- **Text**
>> Start
THE VIRGINIAN-PILOT Copyright (c) 1995, Landmark Communications, Inc. DATE: Monday, July 17, 1995 TAG: 9507170128 SECTION: SPORTS PAGE: C5 EDITION: FINAL SOURCE: BY JIM DUCIBELLA, STAFF WRITER DATELINE: WILLIAMSBURG LENGTH: Medium: 78 lines
Ted Tryba's victory Sunday in the Anheuser-Busch Golf Classic wasn't about six-figure paychecks or four dozen pieces of Waterford crystal or the adulation thrust on him by Kingsmill's paying customers.
It was about masking tape, buckets of fireplace ash and tiny trophies hand-carved by a Cub Scout.
It was about the love of parents who knew early on that their son was something special and did all they could for him to realize his destiny.
``From the time he was 6, he was driven to be a pro golfer,'' Tom Tryba said from behind the 18th green Sunday, yards from where his son received his first career winner's check. ``He always said that should he make it, he would consider himself the luckiest guy in the world.''
Had he never won this or any tournament, never earned more than just enough to meander from one tour stop to another, Ted Tryba would have been right to consider himself lucky.
>> End
- **Raw records**
>> Start
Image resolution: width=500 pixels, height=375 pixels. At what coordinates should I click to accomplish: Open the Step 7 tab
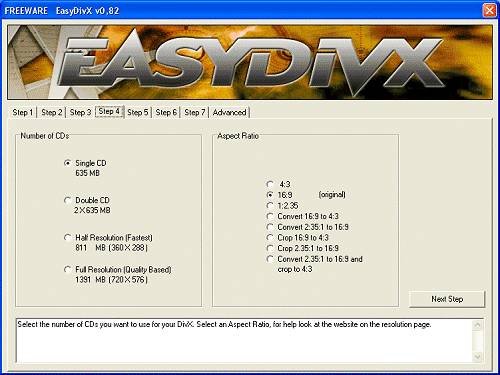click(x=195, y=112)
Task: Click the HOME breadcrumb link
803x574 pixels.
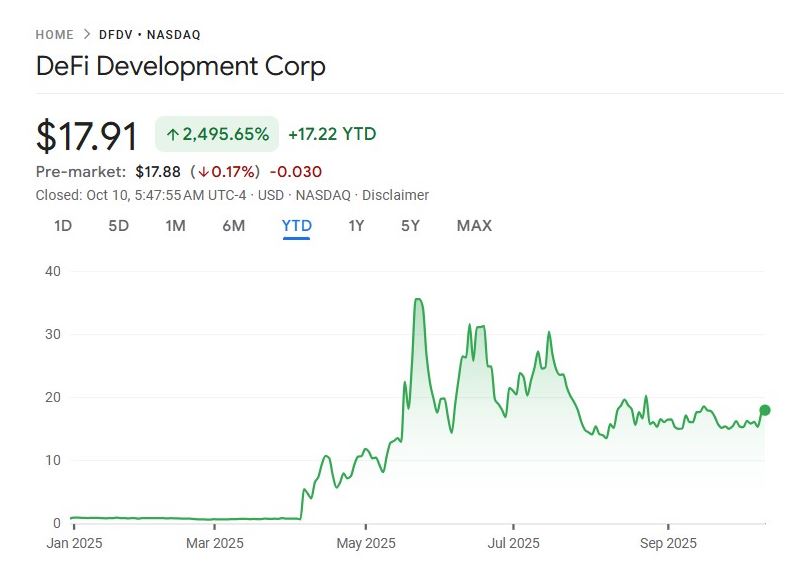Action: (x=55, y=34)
>> End
>> Start
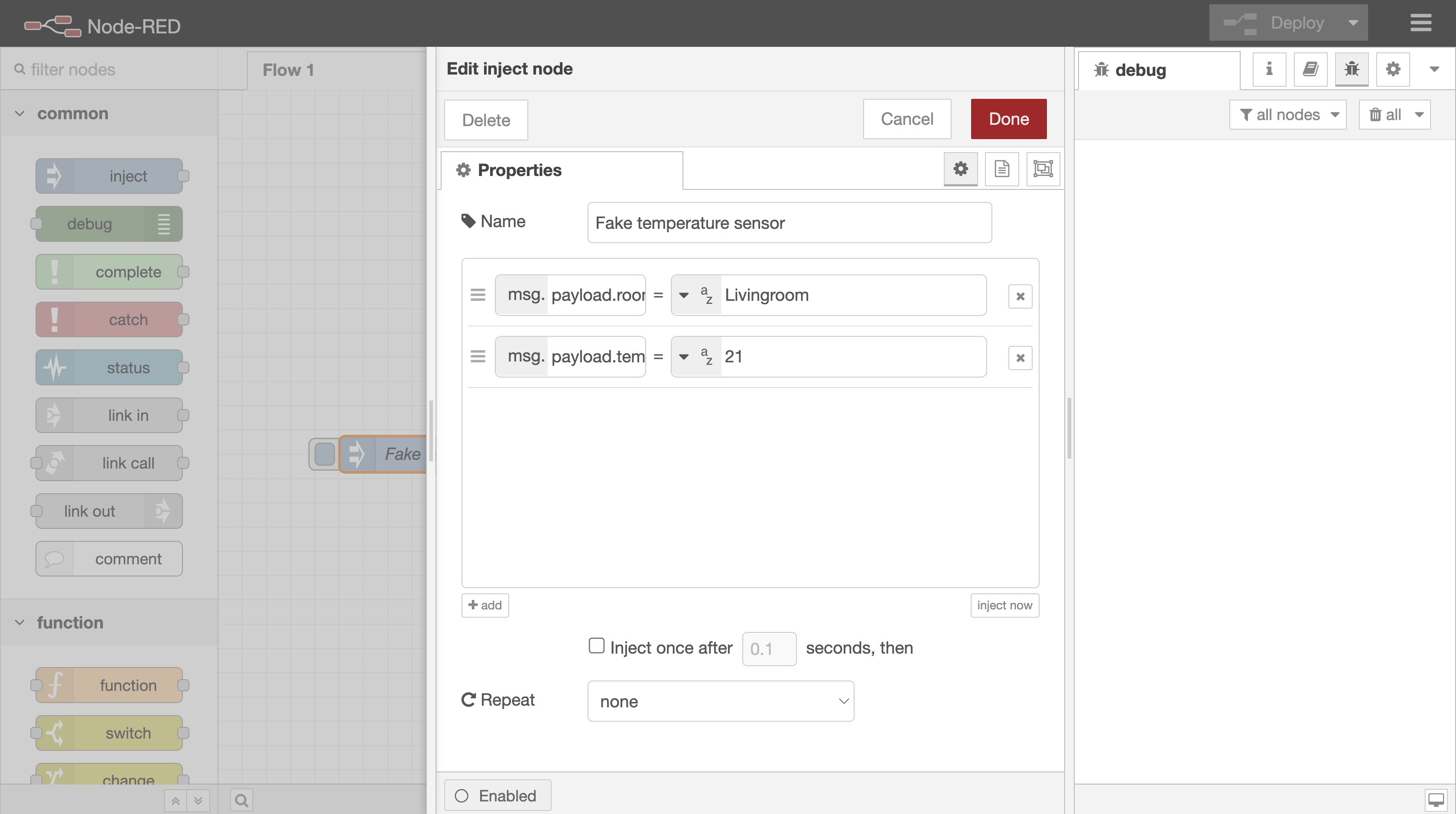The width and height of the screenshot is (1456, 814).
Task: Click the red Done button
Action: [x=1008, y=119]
>> End
>> Start
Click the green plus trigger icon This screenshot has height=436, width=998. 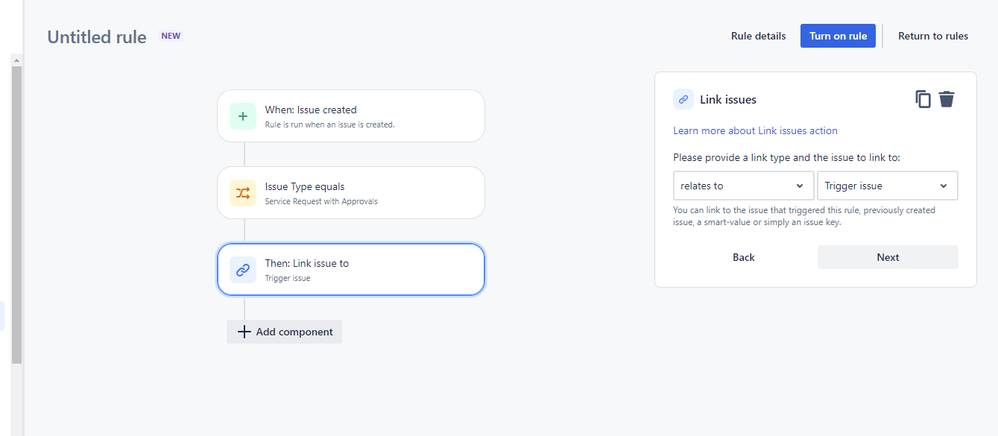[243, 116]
>> End
- **Tasks**
1. Answer these from the Ted Tryba article:
(a) Which tournament did Ted Tryba win on Sunday?
(b) According to Tom Tryba, from what age was his son driven to become a pro golfer?
(c) Where was Tom Tryba standing when he spoke on Sunday?
2. Write the next few paragraphs of the Ted Tryba article, picking up after its final sentence.
The lines after the Ted Tryba article are separate material and unrelated to it.

- **Solved problems**
1.
(a) The Anheuser-Busch Golf Classic.
(b) From the age of 6.
(c) Behind the 18th green.

2.
He was lucky to have a dad who handed him his first golf club and brought him to Wyoming Valley Country Club, near Wilkes-Barre, Pa., to learn the basics.
He was lucky to have a mother, Lorraine, who would leave him at the club at 8 in the morning, return at 9 p.m., then cater to what some might consider bizarre requests when they hit the front door.
``He would ask if I would put masking tape down in the house,'' Lorraine said. ``He wanted to follow how long his putts would roll straight before veering off. Once Ted got into golf, he had to know everything about the game.''
Including how to run his own tournament.
Ted Tryba was lucky to have parents who didn't mind when, as a 7- or 8-year-old, he went across the street and hacked out three makeshift golf holes, including bunkers, which he filled in using ashes from the family fireplace. Lucky to have had a father and grandfather who lent a hand to his beautification efforts.
The neighborhood kids would compete for prizes Ted would fashion in the wood-carving he did for Cub Scout merit badges.
When Ted Tryba was 15, he set the record at Wyoming Valley with a 7-under-par 64. Two years later, he trimmed three more shots off the mark.
By then he was something of a high school phenom, his reputation in part created by leading Hanover Area High School to a monumental upset of rival Coughlin High, stopping Coughlin's 29-match winning streak.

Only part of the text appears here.